> **EXTRACTED TEXT**
———

I'm really interested in meeting with other Chesapeake Bay trawler folks. On
water or off to get together and have fun. I will throw up a web site at
some point. I have a few thousand electronic pictures of the boat and the
systems on it.
Thanks all for your support to date. You saved me from buying a planing
hull. <Snicker>
Charles Bell
Bells@Sea
40 MT Europa Sedan
Hello everyone. My name is Charles Bell and I guess it is time for me to
stop lurking and introduce myself. I have been sort of shy in jumping into
the trawler list because I view myself as having primarily in the "preparing
to go places" category. We are not yet retired.
My wife is Kim and we have a 40 foot Marine Trader Europa Sedan that I have
been quietly preparing to go on extended coastal cruising. Why we bought it?
I do not know for certain, I guess it all starts with a dream. I cannot
really say when it came to me. I think that it started as a longing and sort
of grew from there.
I love to travel. I worked as a consultant for a number of years. Looking
back at it I guess that the travel was one of the things that I loved about
it. On one of my extended trips I met Kim, who would later become my wife. I
began searching the net and in time I found myself coming back to the boats
time and again.
To my benefit, when I first started looking at boats I was in no position to
buy a boat. We had just started a business a year and a half before. Things
were going slowly but surely. All I had in the way of boats was my Jet Ski.
It was a lot of fun but I did not have the energy to spend a day on it.
As I was confined to the net and not reality I started to surf. And surf I
did! I of course started out in the "monster motor yacht" frame of mind. I
looked at the Sea Rays and Bayliners. Even managed to get out and look at a
few of them. While by cashing out the retirement portfolio I could get us
into one of them, there would not be a whole lot of money left over for
things like retirement. (Which is what I thought the portfolio was for in
the first place.)
At some point it started to dawn on me that I was tired of my career. I
started really looking forward to the day that I could retire. At 28 years
of age, 65 looked really far away. Determined not to wait until I was sixty
years old and lacking the means to actually buy a monster yacht I decide to
live vicariously through the lives of others. While out on the net I begin
to look for ship stories. I start to find them as well.

———

> **SET PROBLEM 1**
From the records, reproduce the lines starting with the one containing "Click the floating share icon" and ending with the one containing "Action: (x=1170, y=190)", with both of those lines included.
> **SET PROBLEM 2**
Carry on with the boating narrative from the point where it stops.
The text and the records below it come from unrelated sources.

———

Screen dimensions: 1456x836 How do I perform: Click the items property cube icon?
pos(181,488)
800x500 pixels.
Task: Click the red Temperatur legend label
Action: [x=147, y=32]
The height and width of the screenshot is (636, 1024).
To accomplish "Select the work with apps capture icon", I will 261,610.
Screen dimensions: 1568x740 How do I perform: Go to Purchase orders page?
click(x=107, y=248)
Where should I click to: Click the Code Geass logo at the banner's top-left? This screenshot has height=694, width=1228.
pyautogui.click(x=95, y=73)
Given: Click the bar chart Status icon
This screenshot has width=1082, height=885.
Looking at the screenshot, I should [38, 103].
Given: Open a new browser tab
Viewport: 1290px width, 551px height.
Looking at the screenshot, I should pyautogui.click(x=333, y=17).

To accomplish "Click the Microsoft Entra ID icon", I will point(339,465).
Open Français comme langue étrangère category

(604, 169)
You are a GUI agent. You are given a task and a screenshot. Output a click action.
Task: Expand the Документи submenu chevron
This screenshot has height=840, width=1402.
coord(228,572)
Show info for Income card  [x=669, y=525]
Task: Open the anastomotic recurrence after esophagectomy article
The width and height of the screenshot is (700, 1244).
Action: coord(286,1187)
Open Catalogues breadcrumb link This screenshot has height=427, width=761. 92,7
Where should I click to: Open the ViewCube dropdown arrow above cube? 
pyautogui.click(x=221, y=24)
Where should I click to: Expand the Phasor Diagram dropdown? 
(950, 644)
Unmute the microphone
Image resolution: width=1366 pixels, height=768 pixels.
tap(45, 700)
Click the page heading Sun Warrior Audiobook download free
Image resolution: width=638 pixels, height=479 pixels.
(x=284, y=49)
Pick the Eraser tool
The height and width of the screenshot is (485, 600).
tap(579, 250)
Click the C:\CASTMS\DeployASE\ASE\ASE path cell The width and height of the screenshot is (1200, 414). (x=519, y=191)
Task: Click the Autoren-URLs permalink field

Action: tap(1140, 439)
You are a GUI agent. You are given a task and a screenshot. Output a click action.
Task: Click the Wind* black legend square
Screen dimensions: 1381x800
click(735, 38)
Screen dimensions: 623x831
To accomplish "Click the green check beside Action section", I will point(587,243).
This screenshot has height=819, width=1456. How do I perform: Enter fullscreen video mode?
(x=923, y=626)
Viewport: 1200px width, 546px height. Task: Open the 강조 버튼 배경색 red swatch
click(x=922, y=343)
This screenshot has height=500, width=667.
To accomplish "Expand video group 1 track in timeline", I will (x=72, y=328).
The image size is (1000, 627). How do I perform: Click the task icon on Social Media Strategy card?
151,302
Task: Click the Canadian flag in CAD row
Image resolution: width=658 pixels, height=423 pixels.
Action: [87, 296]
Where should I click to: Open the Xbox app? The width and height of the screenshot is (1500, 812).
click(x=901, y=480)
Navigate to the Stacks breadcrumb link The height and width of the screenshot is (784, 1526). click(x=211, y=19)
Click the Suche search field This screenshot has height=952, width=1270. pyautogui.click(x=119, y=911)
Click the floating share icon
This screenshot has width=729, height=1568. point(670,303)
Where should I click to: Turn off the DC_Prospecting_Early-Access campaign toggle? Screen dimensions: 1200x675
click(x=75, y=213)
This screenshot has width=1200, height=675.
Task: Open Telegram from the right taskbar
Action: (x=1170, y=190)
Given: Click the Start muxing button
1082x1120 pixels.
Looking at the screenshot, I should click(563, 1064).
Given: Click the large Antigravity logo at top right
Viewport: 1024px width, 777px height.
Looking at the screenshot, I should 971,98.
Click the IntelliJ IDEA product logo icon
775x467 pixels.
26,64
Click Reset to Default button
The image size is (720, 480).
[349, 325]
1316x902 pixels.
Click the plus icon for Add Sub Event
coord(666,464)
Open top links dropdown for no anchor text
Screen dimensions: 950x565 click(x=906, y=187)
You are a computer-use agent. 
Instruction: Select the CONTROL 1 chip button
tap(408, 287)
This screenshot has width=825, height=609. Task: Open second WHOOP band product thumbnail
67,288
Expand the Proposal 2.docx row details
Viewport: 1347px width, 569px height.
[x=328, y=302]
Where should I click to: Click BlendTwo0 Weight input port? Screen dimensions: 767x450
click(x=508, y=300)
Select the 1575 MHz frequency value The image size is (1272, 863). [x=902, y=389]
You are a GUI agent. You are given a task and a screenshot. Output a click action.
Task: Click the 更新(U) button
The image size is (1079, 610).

———

> **WRITTEN ANSWER 1**
Click the floating share icon
This screenshot has width=729, height=1568. point(670,303)
Where should I click to: Turn off the DC_Prospecting_Early-Access campaign toggle? Screen dimensions: 1200x675
click(x=75, y=213)
This screenshot has width=1200, height=675.
Task: Open Telegram from the right taskbar
Action: (x=1170, y=190)

> **WRITTEN ANSWER 2**
After reading through a few dozen ships logs I start to realize a few
things. First thing I learn is that few, if any people are trying to go
around the world in a Bayliner or SeaRay motor yacht. Almost every log I
read has people traveling in either sailboats or trawlers. No one I can find
is out there doing this in a Bayliner. Second I realize that the "biggie" of
the cruiser world was a circumnavigation of the earth. This sounded to me
like a monster feat that was worthy to pinning my dreams upon. I am a
goal-oriented guy and I thought I had found a goal.
I am stunned to find people sailing around the world not just in half
million-dollar yachts but also in 10 and 20 thousand-dollar sailboats and
having a blast. A quick check of my bank statement shows me that I could
join their ranks by tomorrow morning if I wanted to. I have to admit that
the urge was there to bag it all and go. At about this time I began to think
about how the admiral would react to such a rash decision. Reality quickly
set in and I kept a lid on things. The truth be told I put the whole idea on
the shelf and just got back to concentrating on my job. Big things were
starting to happen at work and it was time to roll with them.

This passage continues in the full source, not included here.